De acordo com a Lusa, o líder comunista acusou mesmo Passos Coelho de não estar a «falar verdade», ficando-se por «meia-verdade». «Não tem de se queixar. Deixe-se de lamúrias e diga a verdade ao povo português», exortou o líder comunista, na Festa do «Avante!», no Seixal.

Para Jerónimo de Sousa, trata-se de «um Governo que ultimamente vem anunciando que se inverteu a crise, a recessão, o número de desempregados, sabendo que são meros sinais que resultam de uma conjuntura». O líder do PCP exemplificou com o caso de números dados como positivos em termos de evolução económica, no caso das exportações, uma vez que «junho teve 19 dias úteis e julho teve 23... e o país continua em recessão».

O líder do PSD acusou este sábado a oposição de «esperteza saloia» numa tentativa de ganhar votos e criticou mesmo o PS por marcar a reabertura parlamentar com a exigência de baixa de impostos.

Relativamente a nova decisão do Tribunal Constitucional favorável à elegibilidade de candidatos autárquicos com mais de três mandatos, no caso de freguesias agregadas, o secretário-geral comunista rejeitou qualquer necessidade de legislação sobre o assunto.

«Não consideramos necessária qualquer clarificação. Desde sempre rejeitámos e há as decisões do TC que correspondem a esse sentido de fazer prevalecer o direito fundamental em vez da restrição.

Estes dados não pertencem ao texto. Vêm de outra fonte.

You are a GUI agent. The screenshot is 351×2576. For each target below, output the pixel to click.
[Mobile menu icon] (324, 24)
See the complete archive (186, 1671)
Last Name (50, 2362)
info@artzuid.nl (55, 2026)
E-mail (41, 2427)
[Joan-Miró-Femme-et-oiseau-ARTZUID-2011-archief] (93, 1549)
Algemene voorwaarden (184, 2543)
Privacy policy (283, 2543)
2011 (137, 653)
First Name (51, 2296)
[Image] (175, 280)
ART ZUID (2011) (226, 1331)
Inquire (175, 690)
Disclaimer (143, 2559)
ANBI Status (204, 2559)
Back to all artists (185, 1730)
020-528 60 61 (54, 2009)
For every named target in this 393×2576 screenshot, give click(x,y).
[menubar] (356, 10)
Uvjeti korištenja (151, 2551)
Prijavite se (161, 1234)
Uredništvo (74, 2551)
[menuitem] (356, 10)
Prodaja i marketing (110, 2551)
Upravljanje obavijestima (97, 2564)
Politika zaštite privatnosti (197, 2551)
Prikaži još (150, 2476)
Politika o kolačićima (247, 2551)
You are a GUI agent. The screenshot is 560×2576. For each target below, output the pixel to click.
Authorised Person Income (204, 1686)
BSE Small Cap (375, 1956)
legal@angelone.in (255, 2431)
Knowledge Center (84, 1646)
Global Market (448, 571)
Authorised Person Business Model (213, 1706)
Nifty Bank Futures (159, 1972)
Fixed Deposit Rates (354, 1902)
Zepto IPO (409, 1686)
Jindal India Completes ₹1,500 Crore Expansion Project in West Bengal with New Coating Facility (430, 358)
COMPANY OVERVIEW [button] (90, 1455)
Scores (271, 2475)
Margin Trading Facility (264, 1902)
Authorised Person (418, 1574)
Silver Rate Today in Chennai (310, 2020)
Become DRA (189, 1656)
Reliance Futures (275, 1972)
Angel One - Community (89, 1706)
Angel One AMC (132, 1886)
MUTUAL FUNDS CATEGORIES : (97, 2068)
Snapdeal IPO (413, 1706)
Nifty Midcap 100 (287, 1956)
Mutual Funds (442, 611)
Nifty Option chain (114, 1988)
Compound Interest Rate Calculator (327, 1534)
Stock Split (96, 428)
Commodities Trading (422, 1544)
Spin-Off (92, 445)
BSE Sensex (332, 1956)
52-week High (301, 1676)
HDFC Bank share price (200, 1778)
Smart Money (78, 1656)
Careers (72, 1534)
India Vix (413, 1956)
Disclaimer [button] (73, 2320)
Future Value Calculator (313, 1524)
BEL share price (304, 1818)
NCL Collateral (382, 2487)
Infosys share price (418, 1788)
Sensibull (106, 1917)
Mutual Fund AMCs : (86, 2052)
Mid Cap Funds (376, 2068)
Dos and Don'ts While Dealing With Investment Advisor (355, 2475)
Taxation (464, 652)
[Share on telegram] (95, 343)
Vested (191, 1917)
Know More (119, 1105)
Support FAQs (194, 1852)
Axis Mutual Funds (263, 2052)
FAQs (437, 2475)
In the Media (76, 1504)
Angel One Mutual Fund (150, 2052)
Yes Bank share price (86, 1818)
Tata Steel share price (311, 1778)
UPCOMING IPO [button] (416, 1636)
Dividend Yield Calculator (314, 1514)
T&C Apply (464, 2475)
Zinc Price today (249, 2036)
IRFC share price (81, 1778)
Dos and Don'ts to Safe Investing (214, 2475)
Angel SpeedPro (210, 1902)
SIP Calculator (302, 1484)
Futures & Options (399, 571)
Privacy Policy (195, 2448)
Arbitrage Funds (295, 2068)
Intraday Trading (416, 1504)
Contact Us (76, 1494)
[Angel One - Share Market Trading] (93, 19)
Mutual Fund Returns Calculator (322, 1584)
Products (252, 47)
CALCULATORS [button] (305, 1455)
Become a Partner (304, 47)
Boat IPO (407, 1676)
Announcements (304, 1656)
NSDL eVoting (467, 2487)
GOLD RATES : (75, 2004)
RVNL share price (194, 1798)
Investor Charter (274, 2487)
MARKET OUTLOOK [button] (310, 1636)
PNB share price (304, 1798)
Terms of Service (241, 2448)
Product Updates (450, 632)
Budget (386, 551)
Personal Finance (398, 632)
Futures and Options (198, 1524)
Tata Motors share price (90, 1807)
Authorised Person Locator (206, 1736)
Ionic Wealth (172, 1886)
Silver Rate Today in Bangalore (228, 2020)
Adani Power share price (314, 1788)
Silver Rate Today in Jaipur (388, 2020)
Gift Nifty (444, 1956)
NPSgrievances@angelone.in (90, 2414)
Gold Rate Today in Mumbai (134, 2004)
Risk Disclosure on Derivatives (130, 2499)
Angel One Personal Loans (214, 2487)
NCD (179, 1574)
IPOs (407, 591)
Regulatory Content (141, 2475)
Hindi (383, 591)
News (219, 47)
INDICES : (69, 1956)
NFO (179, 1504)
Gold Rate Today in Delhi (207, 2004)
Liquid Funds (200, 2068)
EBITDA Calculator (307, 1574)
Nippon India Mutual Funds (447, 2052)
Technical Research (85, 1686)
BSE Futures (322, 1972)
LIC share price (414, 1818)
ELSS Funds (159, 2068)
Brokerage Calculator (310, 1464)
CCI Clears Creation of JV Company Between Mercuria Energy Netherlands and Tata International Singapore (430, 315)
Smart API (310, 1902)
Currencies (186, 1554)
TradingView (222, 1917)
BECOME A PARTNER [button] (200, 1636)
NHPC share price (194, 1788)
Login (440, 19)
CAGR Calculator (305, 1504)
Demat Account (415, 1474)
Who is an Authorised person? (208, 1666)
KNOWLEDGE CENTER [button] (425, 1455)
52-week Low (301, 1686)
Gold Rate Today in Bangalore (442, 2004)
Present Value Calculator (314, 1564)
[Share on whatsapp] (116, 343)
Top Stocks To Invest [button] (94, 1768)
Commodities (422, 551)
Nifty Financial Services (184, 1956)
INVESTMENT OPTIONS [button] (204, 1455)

A melhor forma de julgar a obra não é por decreto, mas pelo voto das populações», afirmou, criticando, sobretudo o BE pelas iniciativas de impugnação, com intuitos «reacionários, protofascistas».

Decisão do TC «é sobretudo a derrota da deriva antidemocrática»

Para o PCP, o objetivo para as eleições autárquicas, «sem traçar metas concretas, é obter mais mandatos e mais votos», com a «honestidade», «trabalho» e «competência» da CDU, que congrega ainda «Verdes» e Intervenção Democrática

Ao todo, a CDU concorre em 301 dos 308 municípios, no Continente, Madeira e 12 dos 19 açorianos, estando presente em 2.459 freguesias, mais 186 do que em 2009.

Jerónimo de Sousa reforçou que «mais de 35 por cento de candidatos são independentes» das forças políticas que constituem a CDU.